- _Recorded data_

- - -

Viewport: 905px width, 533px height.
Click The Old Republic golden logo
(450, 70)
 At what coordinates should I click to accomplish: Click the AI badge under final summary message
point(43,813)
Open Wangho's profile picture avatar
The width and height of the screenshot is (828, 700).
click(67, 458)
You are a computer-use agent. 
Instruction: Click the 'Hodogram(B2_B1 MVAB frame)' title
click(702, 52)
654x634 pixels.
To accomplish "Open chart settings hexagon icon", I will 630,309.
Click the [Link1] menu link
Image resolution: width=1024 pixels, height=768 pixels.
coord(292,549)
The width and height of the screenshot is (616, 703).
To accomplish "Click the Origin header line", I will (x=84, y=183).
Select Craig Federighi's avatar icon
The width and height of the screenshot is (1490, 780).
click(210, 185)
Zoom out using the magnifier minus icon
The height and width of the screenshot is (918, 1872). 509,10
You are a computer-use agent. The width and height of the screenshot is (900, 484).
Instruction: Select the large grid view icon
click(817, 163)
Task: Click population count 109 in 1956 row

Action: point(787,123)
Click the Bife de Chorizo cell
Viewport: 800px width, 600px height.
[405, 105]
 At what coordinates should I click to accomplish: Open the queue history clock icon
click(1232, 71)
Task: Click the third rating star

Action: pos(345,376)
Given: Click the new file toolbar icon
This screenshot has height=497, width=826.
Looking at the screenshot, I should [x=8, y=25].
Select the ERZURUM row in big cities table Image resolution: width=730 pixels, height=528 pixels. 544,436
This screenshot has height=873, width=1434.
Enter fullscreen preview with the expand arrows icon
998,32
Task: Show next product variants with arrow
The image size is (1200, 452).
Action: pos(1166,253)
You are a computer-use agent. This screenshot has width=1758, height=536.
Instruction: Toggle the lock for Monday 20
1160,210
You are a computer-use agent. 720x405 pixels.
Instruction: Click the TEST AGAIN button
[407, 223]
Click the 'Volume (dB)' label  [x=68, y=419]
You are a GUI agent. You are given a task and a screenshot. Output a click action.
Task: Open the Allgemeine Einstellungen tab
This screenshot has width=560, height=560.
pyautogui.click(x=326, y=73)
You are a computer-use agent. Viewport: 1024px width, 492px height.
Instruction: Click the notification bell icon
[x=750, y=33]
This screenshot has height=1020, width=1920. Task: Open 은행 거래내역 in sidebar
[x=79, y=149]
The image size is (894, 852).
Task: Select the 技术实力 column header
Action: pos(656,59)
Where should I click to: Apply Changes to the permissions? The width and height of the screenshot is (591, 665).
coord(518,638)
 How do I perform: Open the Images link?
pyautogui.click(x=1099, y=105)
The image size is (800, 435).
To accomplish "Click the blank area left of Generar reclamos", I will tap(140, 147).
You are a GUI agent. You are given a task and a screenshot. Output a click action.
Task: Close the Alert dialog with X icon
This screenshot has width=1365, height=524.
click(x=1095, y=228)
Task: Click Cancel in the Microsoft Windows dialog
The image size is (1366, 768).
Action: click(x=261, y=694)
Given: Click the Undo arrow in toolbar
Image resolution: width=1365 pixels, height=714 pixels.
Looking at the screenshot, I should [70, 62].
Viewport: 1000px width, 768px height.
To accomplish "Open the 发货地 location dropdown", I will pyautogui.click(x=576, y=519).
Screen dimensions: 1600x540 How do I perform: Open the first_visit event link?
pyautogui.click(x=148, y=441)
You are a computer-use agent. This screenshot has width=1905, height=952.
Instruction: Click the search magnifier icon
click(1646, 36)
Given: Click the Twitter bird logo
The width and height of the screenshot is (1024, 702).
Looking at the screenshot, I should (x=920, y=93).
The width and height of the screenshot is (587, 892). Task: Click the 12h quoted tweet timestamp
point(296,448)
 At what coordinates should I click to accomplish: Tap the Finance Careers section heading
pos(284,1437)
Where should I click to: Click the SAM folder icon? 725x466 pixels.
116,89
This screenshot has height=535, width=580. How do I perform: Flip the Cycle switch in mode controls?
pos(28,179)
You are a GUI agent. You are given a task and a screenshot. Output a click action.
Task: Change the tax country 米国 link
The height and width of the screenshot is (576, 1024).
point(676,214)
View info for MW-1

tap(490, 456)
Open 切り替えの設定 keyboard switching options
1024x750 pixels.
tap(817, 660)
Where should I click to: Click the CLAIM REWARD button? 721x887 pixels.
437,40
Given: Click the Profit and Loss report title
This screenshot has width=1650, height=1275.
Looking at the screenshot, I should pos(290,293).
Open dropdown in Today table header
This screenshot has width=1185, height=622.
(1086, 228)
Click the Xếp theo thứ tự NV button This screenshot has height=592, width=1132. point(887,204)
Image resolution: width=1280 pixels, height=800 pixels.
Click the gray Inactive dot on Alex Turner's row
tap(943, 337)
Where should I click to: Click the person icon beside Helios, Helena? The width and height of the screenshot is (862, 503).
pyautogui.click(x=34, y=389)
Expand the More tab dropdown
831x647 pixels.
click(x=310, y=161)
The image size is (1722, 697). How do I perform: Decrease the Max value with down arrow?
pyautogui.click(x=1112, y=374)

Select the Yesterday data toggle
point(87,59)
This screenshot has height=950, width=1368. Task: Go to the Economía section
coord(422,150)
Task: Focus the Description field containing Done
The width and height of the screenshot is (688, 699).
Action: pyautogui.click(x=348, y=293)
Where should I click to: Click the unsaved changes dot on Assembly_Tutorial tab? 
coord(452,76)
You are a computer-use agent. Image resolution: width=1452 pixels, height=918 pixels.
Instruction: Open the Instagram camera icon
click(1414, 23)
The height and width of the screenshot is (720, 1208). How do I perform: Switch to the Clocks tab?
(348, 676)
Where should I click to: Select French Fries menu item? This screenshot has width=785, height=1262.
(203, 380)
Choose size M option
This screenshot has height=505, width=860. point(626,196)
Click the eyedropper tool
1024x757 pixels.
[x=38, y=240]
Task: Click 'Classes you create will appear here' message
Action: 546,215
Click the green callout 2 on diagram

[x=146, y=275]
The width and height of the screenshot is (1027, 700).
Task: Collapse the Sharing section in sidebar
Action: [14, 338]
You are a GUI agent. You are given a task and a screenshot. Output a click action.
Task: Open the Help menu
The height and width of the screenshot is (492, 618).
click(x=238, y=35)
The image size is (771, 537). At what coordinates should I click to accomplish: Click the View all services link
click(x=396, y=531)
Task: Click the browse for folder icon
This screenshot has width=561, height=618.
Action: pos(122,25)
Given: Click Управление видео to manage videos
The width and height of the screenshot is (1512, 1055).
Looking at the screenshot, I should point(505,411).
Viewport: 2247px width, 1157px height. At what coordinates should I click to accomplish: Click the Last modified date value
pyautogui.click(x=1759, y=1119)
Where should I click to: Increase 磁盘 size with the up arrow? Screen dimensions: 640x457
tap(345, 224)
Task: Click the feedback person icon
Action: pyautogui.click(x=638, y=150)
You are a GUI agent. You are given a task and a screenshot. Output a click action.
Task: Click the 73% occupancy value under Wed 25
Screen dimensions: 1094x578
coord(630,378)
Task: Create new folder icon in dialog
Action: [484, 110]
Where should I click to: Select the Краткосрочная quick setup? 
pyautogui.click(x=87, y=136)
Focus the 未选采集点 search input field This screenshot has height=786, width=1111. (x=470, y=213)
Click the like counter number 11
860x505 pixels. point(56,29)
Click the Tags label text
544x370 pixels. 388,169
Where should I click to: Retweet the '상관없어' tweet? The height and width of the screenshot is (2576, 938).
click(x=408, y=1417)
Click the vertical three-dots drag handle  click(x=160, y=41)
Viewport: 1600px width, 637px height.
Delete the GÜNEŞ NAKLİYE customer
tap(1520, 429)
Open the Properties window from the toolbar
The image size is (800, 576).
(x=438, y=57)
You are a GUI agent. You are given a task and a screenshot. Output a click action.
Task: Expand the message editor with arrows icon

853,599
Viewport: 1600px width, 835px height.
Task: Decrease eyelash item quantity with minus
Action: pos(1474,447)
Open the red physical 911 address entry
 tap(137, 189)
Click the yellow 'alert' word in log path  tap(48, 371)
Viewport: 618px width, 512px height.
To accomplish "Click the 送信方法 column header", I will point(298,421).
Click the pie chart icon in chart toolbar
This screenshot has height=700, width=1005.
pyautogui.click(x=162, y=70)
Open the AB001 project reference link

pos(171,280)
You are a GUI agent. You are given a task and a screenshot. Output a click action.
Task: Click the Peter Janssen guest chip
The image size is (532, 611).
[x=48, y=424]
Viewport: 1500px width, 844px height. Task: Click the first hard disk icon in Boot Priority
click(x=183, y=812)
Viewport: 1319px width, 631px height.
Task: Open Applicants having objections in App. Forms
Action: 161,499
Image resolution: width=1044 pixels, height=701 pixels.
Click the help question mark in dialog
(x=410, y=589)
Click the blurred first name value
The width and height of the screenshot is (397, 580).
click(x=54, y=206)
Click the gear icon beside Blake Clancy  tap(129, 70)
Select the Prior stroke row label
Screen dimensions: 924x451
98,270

- - -

- _Work task_
From the first line of the entries above to the line with "654x634 pixels.", please return every line exactly, keeping both ends.

- _Solution for this problem_
Viewport: 905px width, 533px height.
Click The Old Republic golden logo
(450, 70)
 At what coordinates should I click to accomplish: Click the AI badge under final summary message
point(43,813)
Open Wangho's profile picture avatar
The width and height of the screenshot is (828, 700).
click(67, 458)
You are a computer-use agent. 
Instruction: Click the 'Hodogram(B2_B1 MVAB frame)' title
click(702, 52)
654x634 pixels.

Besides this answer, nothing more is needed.